**Consigne 1**
Présentez en tableau Markdown les lignes des enregistrements situées entre celle qui contient "Click the OPENAI O3 column header" et celle qui contient "(x=631, y=356)", ces deux lignes comprises, sans les lignes vides. Mettez le rang de chaque ligne dans la colonne Numéro et son texte dans la colonne Ligne.

= = = =

Examinez comment l'Union européenne promeut l'égalité entre les femmes et les hommes par le biais de sa stratégie globale en matière d 'égalité entre les femmes et les hommes pour la période 2020-2025. Cette stratégie vise "une Union où les femmes et les hommes, les filles et les garçons, dans toute leur diversité, sont libres de suivre la voie qu'ils ont choisie dans la vie, ont des chances égales de s'épanouir et peuvent participer à la société européenne et la diriger sur un pied d'égalité". La Commission européenne promeut cette vision au niveau mondial par le biais de l'aide au développement, du dialogue diplomatique et de la coopération institutionnelle, en positionnant l'égalité entre les femmes et les hommes à la fois comme un droit fondamental et un impératif de développement. Les fonctionnaires de l'UE savent qu'ils se heurtent à des résistances dans les sociétés traditionnelles, mais ils les interprètent généralement comme du "retard" ou de l'extrémisme religieux plutôt que comme des raisonnements alternatifs potentiellement valables sur l'organisation sociale. Il est difficile de démontrer que ce cadrage réduit réellement l'influence de l'UE, mais il façonne certainement la manière dont le dialogue se déroule - ou ne se déroule pas.

La même dynamique pourrait expliquer les réactions au modèle de développement de la Chine. Les fonctionnaires chinois présentent le développement dirigé par l'État comme objectivement supérieur aux approches fondées sur le marché, revendiquant une validité universelle pour ce que les constructivistes considéreraient comme des procédures de raisonnement culturellement spécifiques. Les bénéficiaires peuvent résister non pas à l'aide au développement elle-même, mais au cadre philosophique - bien qu'une fois encore, il soit difficile d'établir un lien de cause à effet.

= = = =

**Consigne 2**
Recopiez en entier, sans rien changer, le texte sur la stratégie de l'UE pour l'égalité entre les femmes et les hommes.

**Données fournies**
= = = =

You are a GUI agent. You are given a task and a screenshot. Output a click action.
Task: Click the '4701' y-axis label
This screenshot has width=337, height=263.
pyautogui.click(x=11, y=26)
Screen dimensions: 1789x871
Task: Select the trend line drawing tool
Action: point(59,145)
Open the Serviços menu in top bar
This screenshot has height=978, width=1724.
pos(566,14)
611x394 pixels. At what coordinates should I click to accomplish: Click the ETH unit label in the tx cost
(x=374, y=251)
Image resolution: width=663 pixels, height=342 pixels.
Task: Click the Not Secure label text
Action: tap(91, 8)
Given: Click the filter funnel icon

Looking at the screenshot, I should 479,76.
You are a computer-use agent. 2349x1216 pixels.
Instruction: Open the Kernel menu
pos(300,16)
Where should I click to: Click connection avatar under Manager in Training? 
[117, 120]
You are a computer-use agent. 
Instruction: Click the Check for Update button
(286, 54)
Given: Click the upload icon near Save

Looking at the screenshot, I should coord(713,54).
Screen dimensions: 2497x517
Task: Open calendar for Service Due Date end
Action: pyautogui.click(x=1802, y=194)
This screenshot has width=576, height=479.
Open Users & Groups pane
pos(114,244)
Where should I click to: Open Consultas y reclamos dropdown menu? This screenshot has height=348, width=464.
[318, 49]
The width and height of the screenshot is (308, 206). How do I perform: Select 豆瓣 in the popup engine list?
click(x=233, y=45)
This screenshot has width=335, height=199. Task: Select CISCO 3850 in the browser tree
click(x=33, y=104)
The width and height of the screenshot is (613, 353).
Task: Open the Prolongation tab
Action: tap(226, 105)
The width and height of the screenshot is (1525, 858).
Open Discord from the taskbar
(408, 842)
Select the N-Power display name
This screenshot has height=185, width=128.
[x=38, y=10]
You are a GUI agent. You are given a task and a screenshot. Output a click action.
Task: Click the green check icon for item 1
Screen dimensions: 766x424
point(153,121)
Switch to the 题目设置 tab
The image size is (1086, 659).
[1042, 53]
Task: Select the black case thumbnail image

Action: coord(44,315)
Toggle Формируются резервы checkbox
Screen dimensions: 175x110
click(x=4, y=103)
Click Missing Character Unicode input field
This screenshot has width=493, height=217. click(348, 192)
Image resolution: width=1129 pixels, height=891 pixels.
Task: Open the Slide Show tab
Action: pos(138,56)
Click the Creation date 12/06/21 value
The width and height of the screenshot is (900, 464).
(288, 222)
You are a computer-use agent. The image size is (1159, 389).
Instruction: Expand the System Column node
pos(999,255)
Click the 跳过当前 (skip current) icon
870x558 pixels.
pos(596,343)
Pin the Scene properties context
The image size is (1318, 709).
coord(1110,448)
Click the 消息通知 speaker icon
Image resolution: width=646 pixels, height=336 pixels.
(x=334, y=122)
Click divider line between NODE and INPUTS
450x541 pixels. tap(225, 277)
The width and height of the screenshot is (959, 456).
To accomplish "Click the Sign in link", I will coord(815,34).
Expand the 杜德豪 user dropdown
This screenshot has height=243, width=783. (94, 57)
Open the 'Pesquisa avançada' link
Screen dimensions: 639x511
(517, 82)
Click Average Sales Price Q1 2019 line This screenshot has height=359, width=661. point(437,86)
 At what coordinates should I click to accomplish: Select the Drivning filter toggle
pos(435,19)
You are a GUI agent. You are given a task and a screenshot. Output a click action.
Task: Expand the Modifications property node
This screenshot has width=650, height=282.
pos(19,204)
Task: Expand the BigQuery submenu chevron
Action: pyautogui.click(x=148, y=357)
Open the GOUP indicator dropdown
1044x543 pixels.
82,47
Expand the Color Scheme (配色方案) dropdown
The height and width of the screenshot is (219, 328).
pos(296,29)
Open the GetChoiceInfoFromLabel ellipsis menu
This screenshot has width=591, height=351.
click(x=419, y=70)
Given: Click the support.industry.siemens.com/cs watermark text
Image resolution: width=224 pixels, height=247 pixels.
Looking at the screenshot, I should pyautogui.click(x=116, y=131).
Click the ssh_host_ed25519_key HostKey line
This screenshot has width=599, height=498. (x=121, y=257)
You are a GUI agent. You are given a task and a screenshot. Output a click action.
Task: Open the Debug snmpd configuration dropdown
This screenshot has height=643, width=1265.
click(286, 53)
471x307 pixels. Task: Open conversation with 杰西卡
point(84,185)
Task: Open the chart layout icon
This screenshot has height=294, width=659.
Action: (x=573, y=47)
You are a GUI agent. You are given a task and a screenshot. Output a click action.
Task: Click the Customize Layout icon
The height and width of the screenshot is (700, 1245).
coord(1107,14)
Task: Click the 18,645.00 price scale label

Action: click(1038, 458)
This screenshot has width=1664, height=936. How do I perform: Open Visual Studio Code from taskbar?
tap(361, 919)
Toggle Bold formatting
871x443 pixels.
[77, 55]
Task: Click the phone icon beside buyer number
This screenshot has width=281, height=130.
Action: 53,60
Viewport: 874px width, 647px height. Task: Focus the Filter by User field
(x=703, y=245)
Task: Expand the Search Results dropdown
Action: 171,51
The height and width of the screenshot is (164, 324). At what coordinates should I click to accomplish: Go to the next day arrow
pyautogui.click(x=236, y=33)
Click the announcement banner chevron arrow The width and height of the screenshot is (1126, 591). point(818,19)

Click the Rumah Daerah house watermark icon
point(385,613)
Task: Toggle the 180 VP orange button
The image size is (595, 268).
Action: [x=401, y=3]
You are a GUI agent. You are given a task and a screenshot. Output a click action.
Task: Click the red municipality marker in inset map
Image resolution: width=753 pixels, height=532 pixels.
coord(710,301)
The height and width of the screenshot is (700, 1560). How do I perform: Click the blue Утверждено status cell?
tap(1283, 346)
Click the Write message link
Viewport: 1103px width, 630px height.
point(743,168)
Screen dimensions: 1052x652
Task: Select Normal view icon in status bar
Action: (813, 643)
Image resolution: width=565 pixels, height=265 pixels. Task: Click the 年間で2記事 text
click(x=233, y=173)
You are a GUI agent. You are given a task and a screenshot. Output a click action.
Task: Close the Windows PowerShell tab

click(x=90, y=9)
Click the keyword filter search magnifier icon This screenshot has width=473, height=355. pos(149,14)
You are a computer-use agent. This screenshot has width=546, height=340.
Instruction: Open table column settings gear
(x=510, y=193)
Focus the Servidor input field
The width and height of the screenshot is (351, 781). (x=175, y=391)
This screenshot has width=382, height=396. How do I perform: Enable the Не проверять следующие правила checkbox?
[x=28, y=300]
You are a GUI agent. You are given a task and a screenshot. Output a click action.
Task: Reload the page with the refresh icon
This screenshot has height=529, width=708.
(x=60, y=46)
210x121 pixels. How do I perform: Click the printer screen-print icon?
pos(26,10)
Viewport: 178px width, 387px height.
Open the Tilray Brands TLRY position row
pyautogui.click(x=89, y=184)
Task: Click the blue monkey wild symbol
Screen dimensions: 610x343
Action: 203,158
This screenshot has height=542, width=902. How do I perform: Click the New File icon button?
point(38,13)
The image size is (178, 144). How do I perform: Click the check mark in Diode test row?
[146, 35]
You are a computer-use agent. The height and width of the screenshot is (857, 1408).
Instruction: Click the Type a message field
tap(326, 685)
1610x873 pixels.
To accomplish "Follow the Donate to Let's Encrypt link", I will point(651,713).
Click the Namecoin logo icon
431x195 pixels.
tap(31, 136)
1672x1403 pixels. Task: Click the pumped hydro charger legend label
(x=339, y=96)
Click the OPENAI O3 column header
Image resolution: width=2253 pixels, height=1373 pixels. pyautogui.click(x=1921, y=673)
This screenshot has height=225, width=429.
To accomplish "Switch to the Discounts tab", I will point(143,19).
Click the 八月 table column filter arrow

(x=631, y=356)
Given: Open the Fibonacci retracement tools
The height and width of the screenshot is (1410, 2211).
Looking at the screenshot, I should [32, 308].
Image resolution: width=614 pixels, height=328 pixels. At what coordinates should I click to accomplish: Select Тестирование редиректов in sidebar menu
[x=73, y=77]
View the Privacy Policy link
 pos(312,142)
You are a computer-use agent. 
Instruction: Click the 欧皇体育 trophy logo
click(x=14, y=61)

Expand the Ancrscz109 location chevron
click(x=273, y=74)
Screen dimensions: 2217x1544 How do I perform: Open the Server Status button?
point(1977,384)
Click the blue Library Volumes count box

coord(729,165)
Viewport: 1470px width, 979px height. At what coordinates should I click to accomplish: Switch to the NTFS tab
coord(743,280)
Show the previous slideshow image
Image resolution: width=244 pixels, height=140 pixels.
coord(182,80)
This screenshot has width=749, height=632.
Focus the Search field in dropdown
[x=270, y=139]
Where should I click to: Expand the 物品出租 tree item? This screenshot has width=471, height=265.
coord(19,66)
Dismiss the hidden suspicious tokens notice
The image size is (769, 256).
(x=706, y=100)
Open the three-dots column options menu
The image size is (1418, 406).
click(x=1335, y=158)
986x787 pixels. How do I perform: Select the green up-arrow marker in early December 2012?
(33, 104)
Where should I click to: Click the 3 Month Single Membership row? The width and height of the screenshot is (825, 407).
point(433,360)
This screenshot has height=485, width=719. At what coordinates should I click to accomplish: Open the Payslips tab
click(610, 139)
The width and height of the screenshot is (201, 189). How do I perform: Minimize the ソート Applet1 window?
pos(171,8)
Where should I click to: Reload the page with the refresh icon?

= = = =

**Réponse attendue 1**
| Numéro | Ligne |
|---|---|
| 1 | Click the OPENAI O3 column header |
| 2 | Image resolution: width=2253 pixels, height=1373 pixels. pyautogui.click(x=1921, y=673) |
| 3 | This screenshot has height=225, width=429. |
| 4 | To accomplish "Switch to the Discounts tab", I will point(143,19). |
| 5 | Click the 八月 table column filter arrow |
| 6 | (x=631, y=356) |

**Réponse attendue 2**
Examinez comment l'Union européenne promeut l'égalité entre les femmes et les hommes par le biais de sa stratégie globale en matière d 'égalité entre les femmes et les hommes pour la période 2020-2025. Cette stratégie vise "une Union où les femmes et les hommes, les filles et les garçons, dans toute leur diversité, sont libres de suivre la voie qu'ils ont choisie dans la vie, ont des chances égales de s'épanouir et peuvent participer à la société européenne et la diriger sur un pied d'égalité". La Commission européenne promeut cette vision au niveau mondial par le biais de l'aide au développement, du dialogue diplomatique et de la coopération institutionnelle, en positionnant l'égalité entre les femmes et les hommes à la fois comme un droit fondamental et un impératif de développement. Les fonctionnaires de l'UE savent qu'ils se heurtent à des résistances dans les sociétés traditionnelles, mais ils les interprètent généralement comme du "retard" ou de l'extrémisme religieux plutôt que comme des raisonnements alternatifs potentiellement valables sur l'organisation sociale. Il est difficile de démontrer que ce cadrage réduit réellement l'influence de l'UE, mais il façonne certainement la manière dont le dialogue se déroule - ou ne se déroule pas.

La même dynamique pourrait expliquer les réactions au modèle de développement de la Chine. Les fonctionnaires chinois présentent le développement dirigé par l'État comme objectivement supérieur aux approches fondées sur le marché, revendiquant une validité universelle pour ce que les constructivistes considéreraient comme des procédures de raisonnement culturellement spécifiques. Les bénéficiaires peuvent résister non pas à l'aide au développement elle-même, mais au cadre philosophique - bien qu'une fois encore, il soit difficile d'établir un lien de cause à effet.